Credit:  Interior finalizes massive Calif. desert management plan | Source: Scott Streater, E&E reporter | Posted: Thursday, September 15, 2016 | via www.governorswindenergycoalition.org ~~

The Obama administration has finalized a plan designed to guide commercial-scale wind, solar and geothermal power development across millions of acres of Southern California desert.

Interior Secretary Sally Jewell today announced that her department has issued a record of decision (ROD) approving the proposal and three land-use plan amendments covering 10.8 million federal acres as part of the Desert Renewable Energy Conservation Plan (DRECP).

The DRECP, outlined in a final environmental impact statement (EIS) last year, establishes 388,000 acres of “development focus areas” deemed suitable for commercial-scale renewables projects, as well as areas to be protected or managed for their recreational values over nearly 17,000 square miles.

The plan is “the culmination of more than eight years of thoughtful planning” and represents “a path forward for the rest of the nation” when it comes to commercial-scale renewable energy development, Jewell said today in Palm Desert, Calif.

“This landscape-level plan will support streamlined renewable energy development in the right places while protecting sensitive ecosystems, preserving important cultural heritage and supporting outdoor recreation opportunities,” she said.

She noted that the DRECP advances President Obama’s 2013 Climate Action Plan that challenges Interior to approve 20,000 megawatts of renewable energy projects on federal lands by 2020. It also will help California comply with legislation Gov. Jerry Brown (D) signed into law last week that requires the state to reduce greenhouse gas emissions to 40 percent below 1990 levels by 2030.

Environmental groups mostly praised the plan, calling it the right approach to developing commercial-scale renewable energy projects across the Mojave, Colorado and Sonoran deserts.

“This plan is a thoughtful and balanced blueprint for the future of the California desert,” said Dan Smuts, senior director of the Wilderness Society’s Pacific Region. “It provides a model for the entire nation by addressing the urgent need for clean energy while protecting important lands for wildlife and plants.”

But in approving the DRECP, Interior had to address concerns by conservation groups that the plan opens up areas that should not be developed.

Although environmental leaders say they enthusiastically support the DRECP process, groups including the Natural Resources Defense Council, Sierra Club, Wilderness Society and National Parks Conservation Association last year filed formal protests challenging a provision in the final EIS that would designate 536,000 acres in the planning area as “unallocated” lands that are open for renewable energy projects (Greenwire, Dec. 17, 2015).

- [Stored items from a collection]
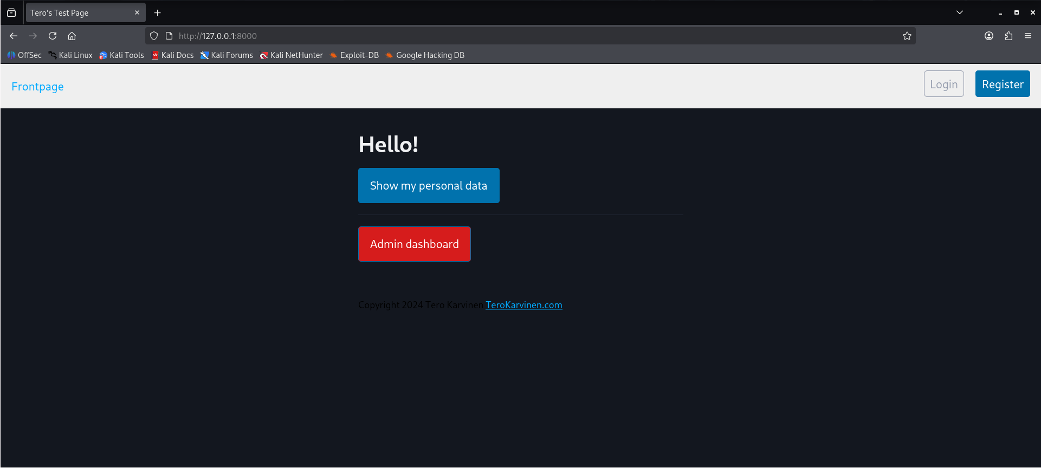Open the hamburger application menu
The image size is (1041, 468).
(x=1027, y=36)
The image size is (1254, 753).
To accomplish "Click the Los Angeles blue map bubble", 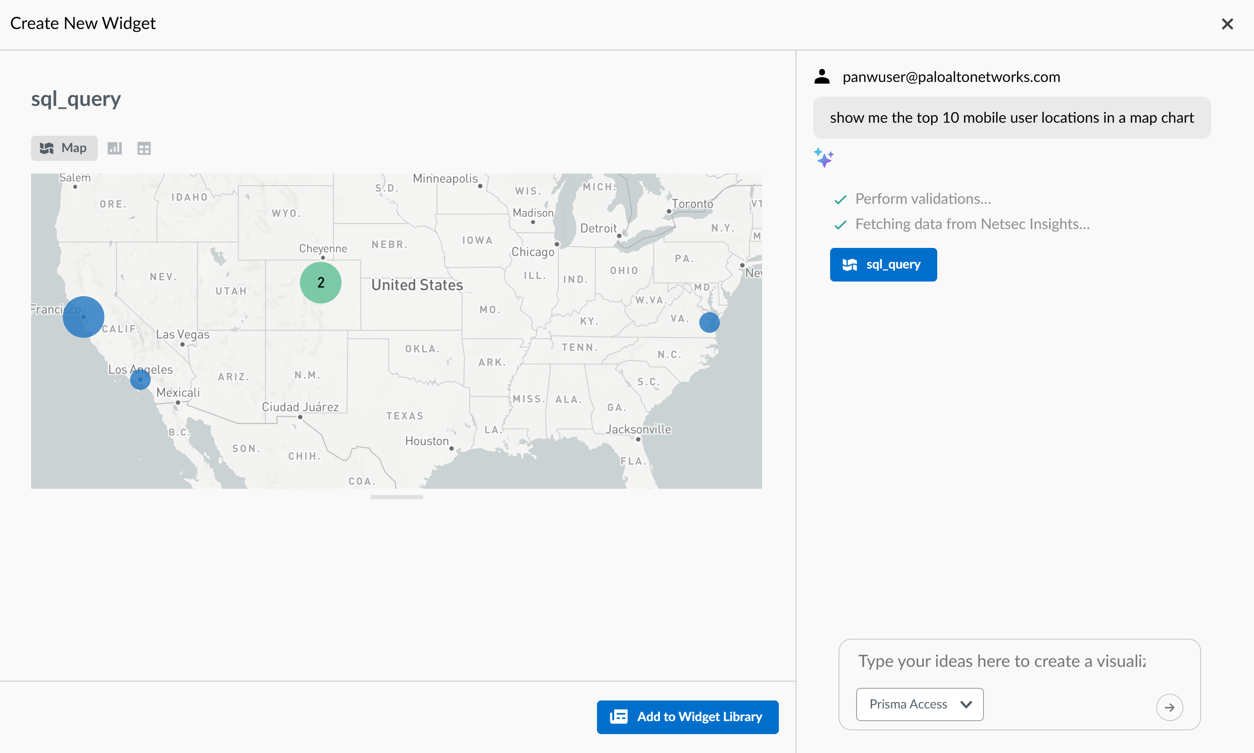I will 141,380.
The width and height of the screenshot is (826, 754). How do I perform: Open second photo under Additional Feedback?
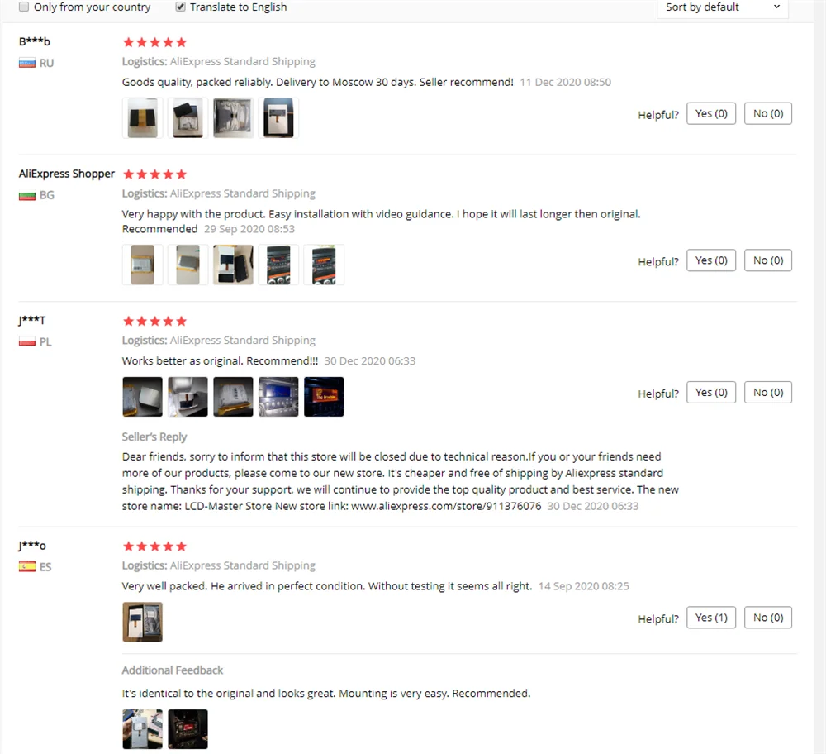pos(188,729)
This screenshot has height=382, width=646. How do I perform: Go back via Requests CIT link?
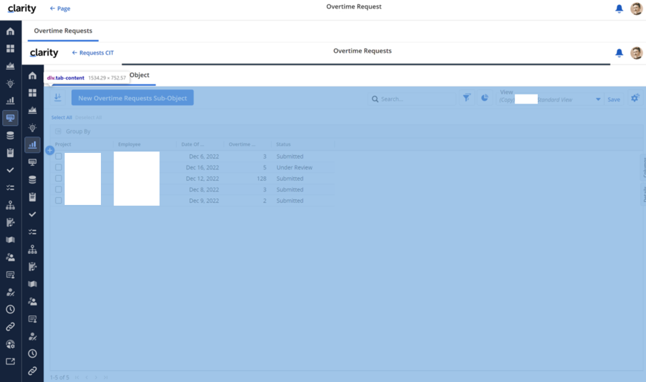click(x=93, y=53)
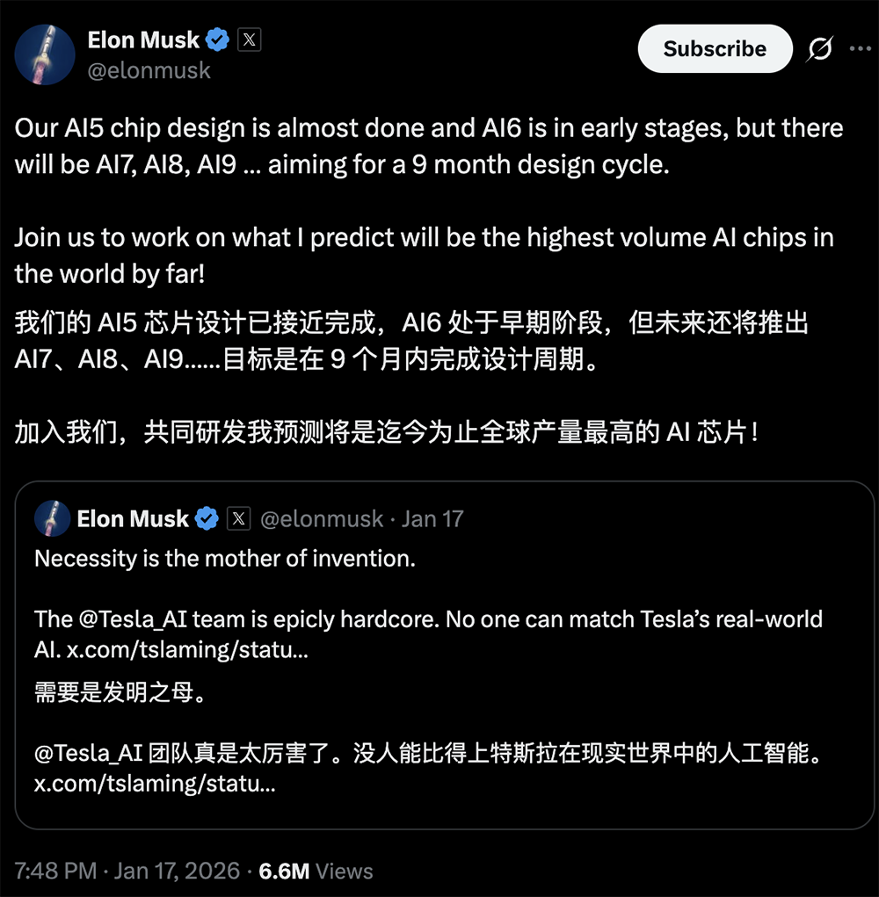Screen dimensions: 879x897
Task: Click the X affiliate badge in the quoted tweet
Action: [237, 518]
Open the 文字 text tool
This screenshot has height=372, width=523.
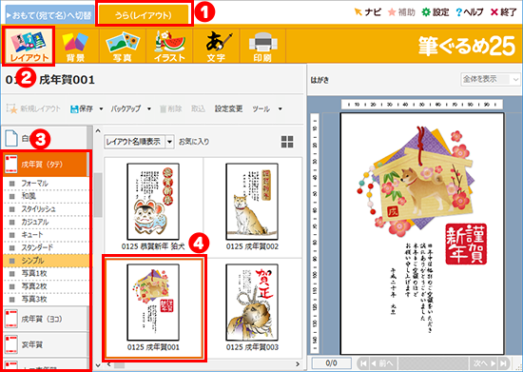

- [WORK INSTRUCTIONS]
- A) According to the article on the California desert plan, how many acres does the DRECP set aside as "development focus areas" for commercial-scale renewables projects?
- B) Carry on with the article about the California desert management plan, starting after its final sentence.

- [THE RESULTS]
- A) 388,000 acres.

- B)
The groups maintained these unallocated areas include important wildlife habitat and migration corridors for sensitive species like desert tortoise and bighorn sheep. They asked the Bureau of Land Management to re-evaluate the natural resource values of these lands and to designate at least some of the parcels as conservation areas before finalizing the plan.

BLM Director Neil Kornze, in a series of “protest resolution reports,” rejected all but a small portion of one of the 43 formal challenge petitions, concluding the agency “followed all applicable laws, regulations, and policies and had considered all relevant resource information and public input” in developing the plan.

Thus, the unallocated lands, which BLM is now calling “general public lands,” are still in the final plan approved today.

But BLM reduced their size to 419,000 acres, and they include specific “conservation and management actions” that must be met before projects are approved on these designated lands. For example, an applicant would need to show the direct, indirect and cumulative impacts of a proposed project on a species of concern in the area, such as desert tortoise.

BLM California State Director Jerry Perez and Karen Douglas, a commissioner with the California Energy Commission, yesterday outlined those conditions in the ROD and final plan to E&ENews PM.

The changes BLM incorporated into the 98-page ROD are positive steps, said Kim Delfino, California program director for Defenders of Wildlife.

The group and the Sierra Club had filed a 42-page protest letter recommending the unallocated lands be ineligible for renewables projects until the development focus areas are built out and there’s a demonstrated need for the unallocated lands to be developed.

“We didn’t get everything we wanted, but on balance I think it’s a good plan,” Delfino said. “This is the first plan where we have a landscape-scale conservation strategy driving the decisionmaking.”
‘A strong foundation’

Perez called today’s ROD a “big milestone” for renewables development in the desert and a major step toward completing the overall DRECP, which covers 22.5 million acres of federal, state, county and private lands in Southern California.

The DRECP, which took eight years to complete, envisions 20,000 MW of new renewable energy development on those lands by 2040.

The ROD signed today covers only 10.8 million acres of BLM lands within the planning area and is effective immediately.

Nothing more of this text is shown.